Ancien président de la Mutualité française, Étienne Caniard a participé aux États généraux de la santé en 1999. Aujourd’hui membre du Conseil économique, social et environnemental, il revient sur le chemin parcouru.
Presque dix-huit ans après les États généraux de la santé, le patient est-il un citoyen acteur de sa santé ?
Il l’est davantage. Le paternalisme médical a reculé. Les patients plus informés voient leurs droits mieux reconnus. Ce mouvement ne se situe pas en opposition aux soignants. Il est la conséquence des performances que l’on peut légitimement attendre de la médecine. Et l’« expertise » du malade se développe autour des pathologies chroniques.
L’accès au dossier médical est-il devenu une formalité ou est-ce que cela pose encore des problèmes ?
Les progrès ont été considérables. Mais certaines difficultés subsistent. On devrait différencier les demandes urgentes, où un second avis médical est nécessaire, des autres demandes.
La loi de 2004 a prévu la généralisation du dossier médical personnel (DMP). Qu’est-ce que cela a changé en pratique ?
Nous n’avons jamais su définir ce que doit précisément être le dossier médical. Un outil de coordination entre les différents soignants ? Un dossier personnel dont le patient est responsable ? Un dossier permettant de sécuriser les interventions urgentes et non programmées ? Tant que nous ne définirons pas précisément les usages du dossier, nous serons tentés par la recherche d’une exhaustivité illusoire et devenue techniquement inutile.
Le médecin doit-il tout dire à son patient ?
Le droit de savoir n’est pas absolu. Il est plus facile de définir les circonstances dans lesquelles le médecin doit tout dire à son patient que celles dans lesquelles il peut cacher des informations. Lorsque le patient exprime le droit de tout savoir, sans ambiguïté, le médecin doit répondre à son attente. Toute information doit être accompagnée d’explications et être délivrée avec empathie. Les médecins doivent apprendre comment annoncer un diagnostic, il existe d’ailleurs des recommandations à ce propos.
Pensez-vous qu’il est nécessaire d’organiser de nouveaux États généraux de la santé ?
Le besoin de débat est toujours aussi présent. Nous n’abordons généralement les questions de santé que sous la pression d’un événement, souvent malheureux, et sous le coup de l’émotion. Il faut ouvrir des débats publics sur les choix éthiques, sur l’organisation des soins la mieux adaptée, sur les contradictions entre proximité et qualité, sur les conditions du maintien à domicile en fin de vie…
Le dossier médical, c’est quoi ?
La notion de dossier médical apparaît au XVIIIe siècle. Il a beaucoup évolué avec le temps, mais ne connaît toujours pas de définition précise. Il est à différencier du dossier pharmaceutique et du dossier médical partagé (DMP) accessible à tout bénéficiaire de l’assurance maladie.

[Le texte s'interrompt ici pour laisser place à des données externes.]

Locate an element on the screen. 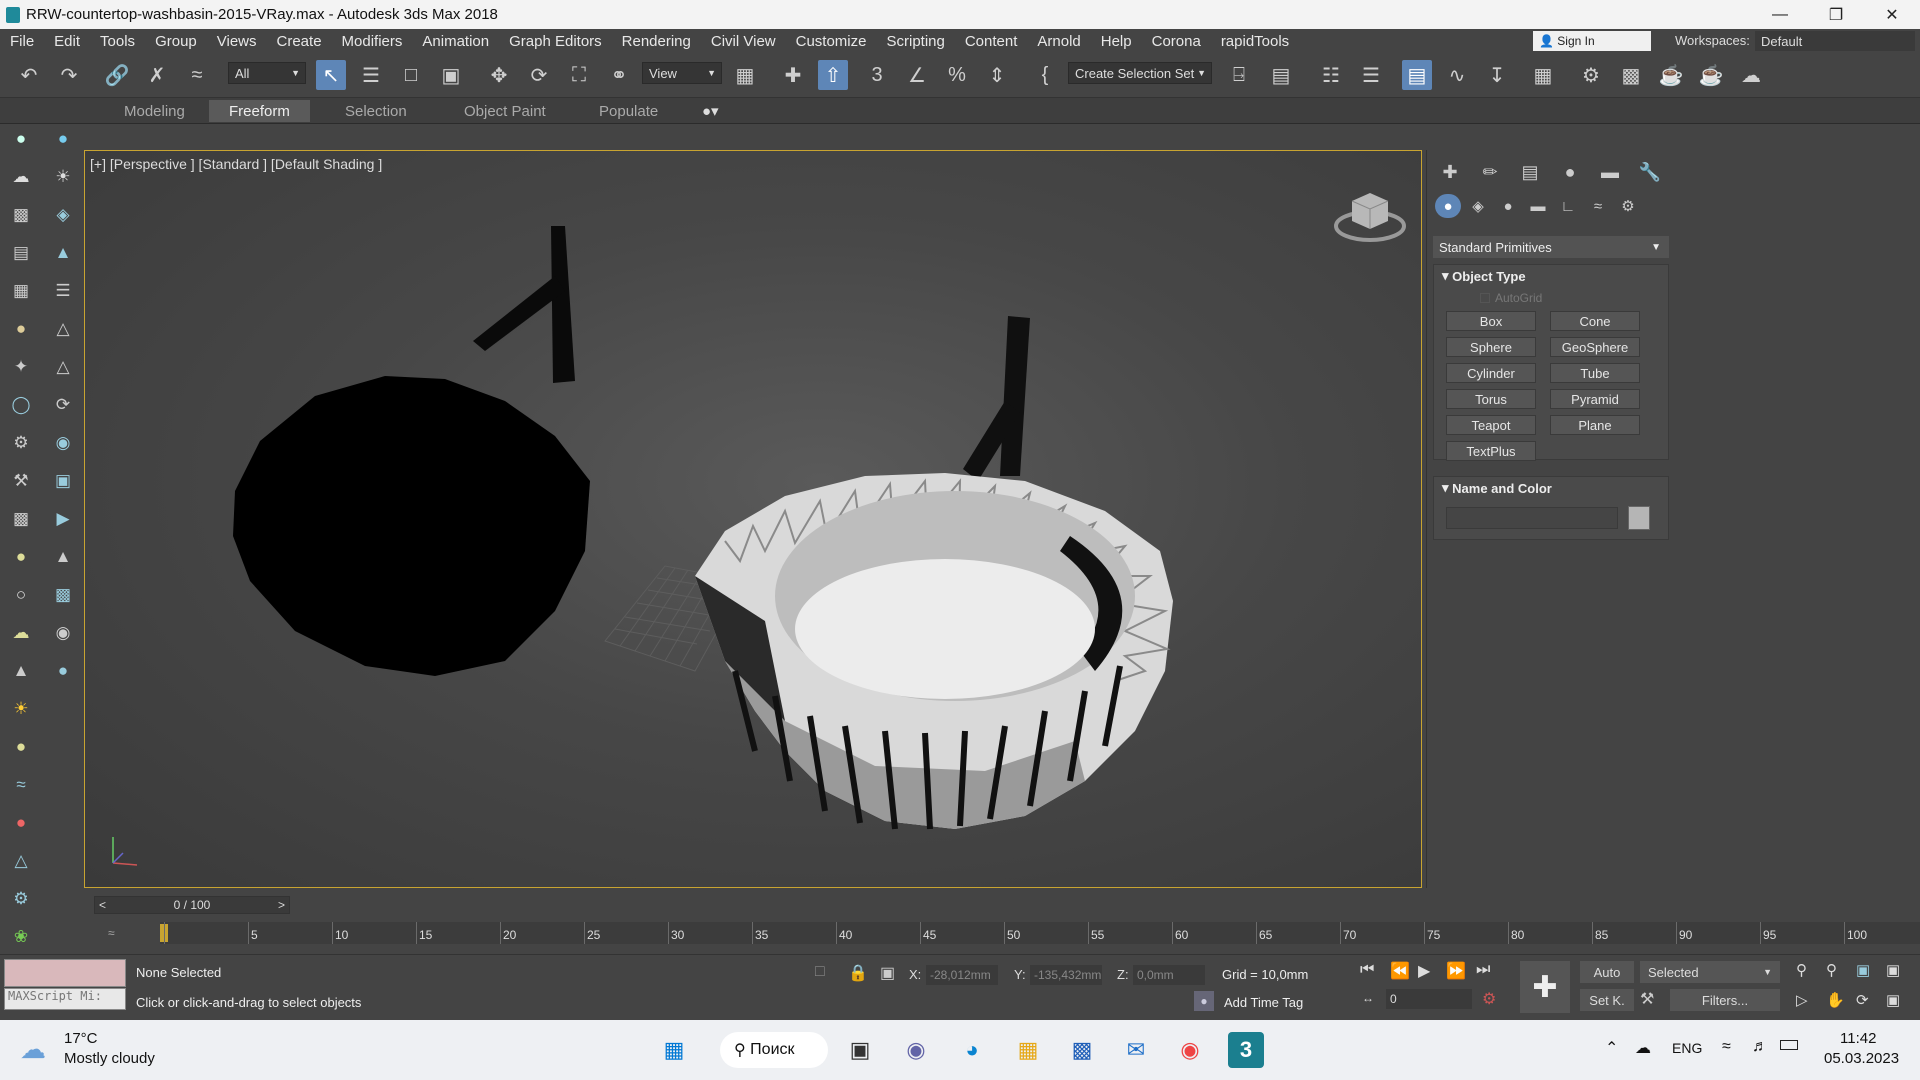  sun-light-icon: ☀ is located at coordinates (21, 709).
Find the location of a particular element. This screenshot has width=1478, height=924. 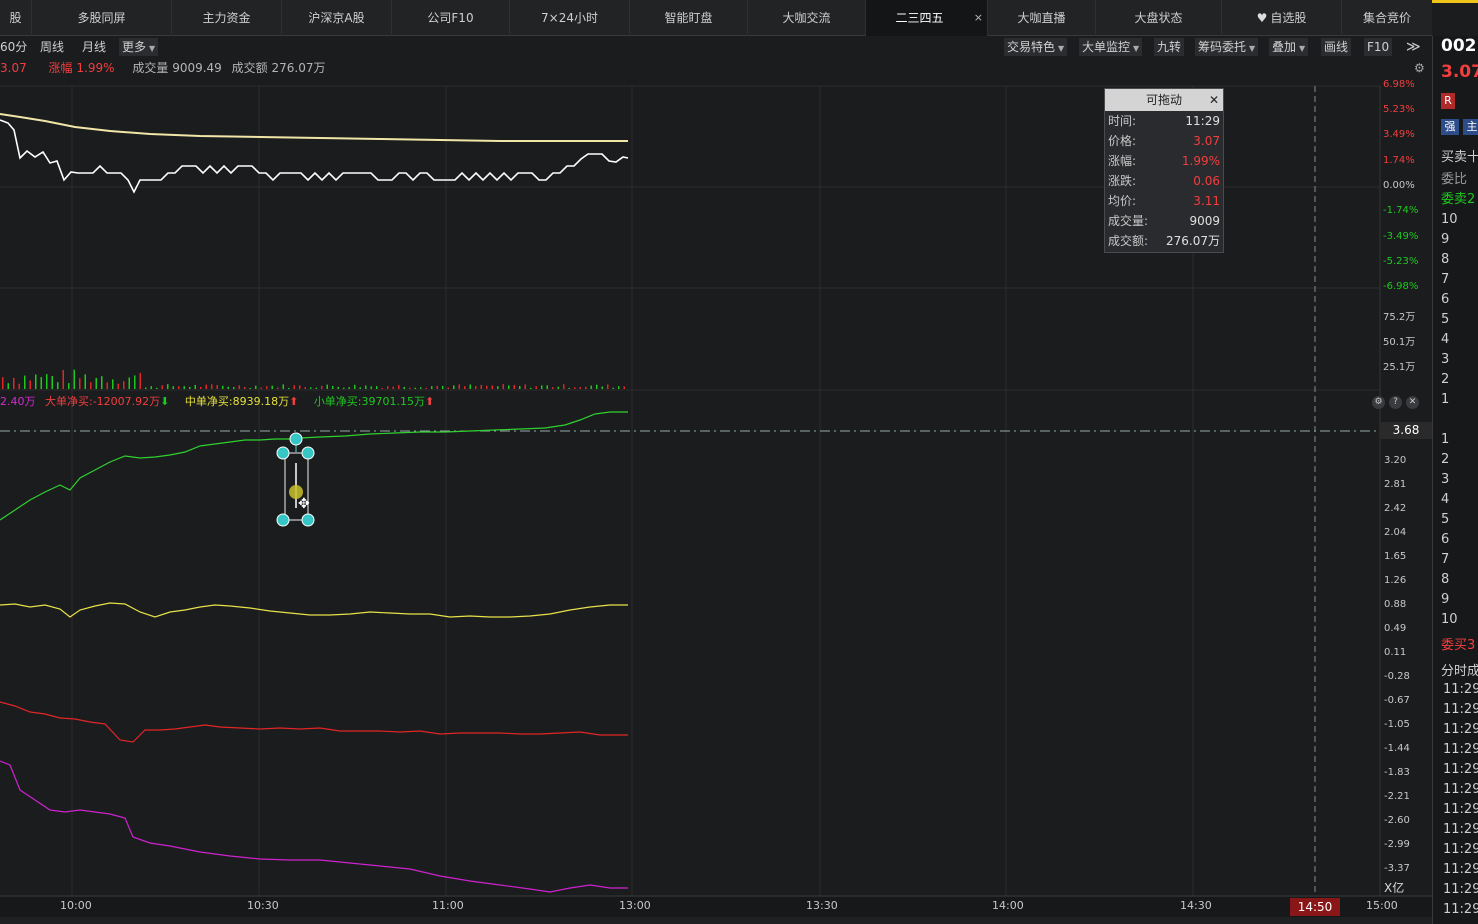

sell-level: 9 is located at coordinates (1445, 240).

Le patient dispose d’un dossier médical par médecin.
Il peut être composé par : les résultats d’examens ; les comptes rendus de consultations, d’interventions, d’hospitalisations ; les soins et médicaments ; les correspondances entre les professionnels de santé. Le dossier médical peut être demandé auprès du professionnel de santé ou de l’établissement de santé qui devra répondre dans un délai de 8 jours.
Le médecin peut-il nous faire tout avaler dès lors que nous lui en donnons le pouvoir ?
« Cabricias arci thuram, catalamus, nominativo hæc musa »… En inventant un « médecin malgré lui » au sabir abscons, au diagnostic et aux remèdes foutraques (du pain trempé dans du vin avec du fromage), Molière interroge notre besoin d’être soigné et notre rapport au savoir médical.
Dès 1923, Jules Romains dans « Knock ou le Triomphe de la médecine » enfonce l’aiguille et livre une comédie grinçante qui fait de la médecine une manipulation à dessein commercial. « Ne confondons pas : est-ce que ça vous chatouille ou ça vous gratouille ? », s’enquiert Louis Jouvet, campant le médecin de campagne prêt à rendre malade toute la circonscription afin de grossir sa clientèle. Comment résister à tant de lumière médicale lorsqu’elle nous prévient : « Les gens bien portants sont des malades qui s’ignorent ! »
Presque cent ans plus tard, la série « Docteur House » a pour personnage central un médecin bourru, d’apparence cynique et aux méthodes peu conventionnelles. Selon lui, « nous sommes tous pathétiques, c’est ce qui rend la vie intéressante ». Poussant (harcelant) malades et soignants jusque dans leurs plus lointains retranchements, il exhorte chacun – spectateur compris – à développer sa capacité de réflexion. Un effort collectif qui va sauver – le plus souvent – le patient.
« Les gens ne veulent pas de médecin malade. Je comprends. Moi, je ne veux pas de patient en bonne santé », plaide-t-il pourtant.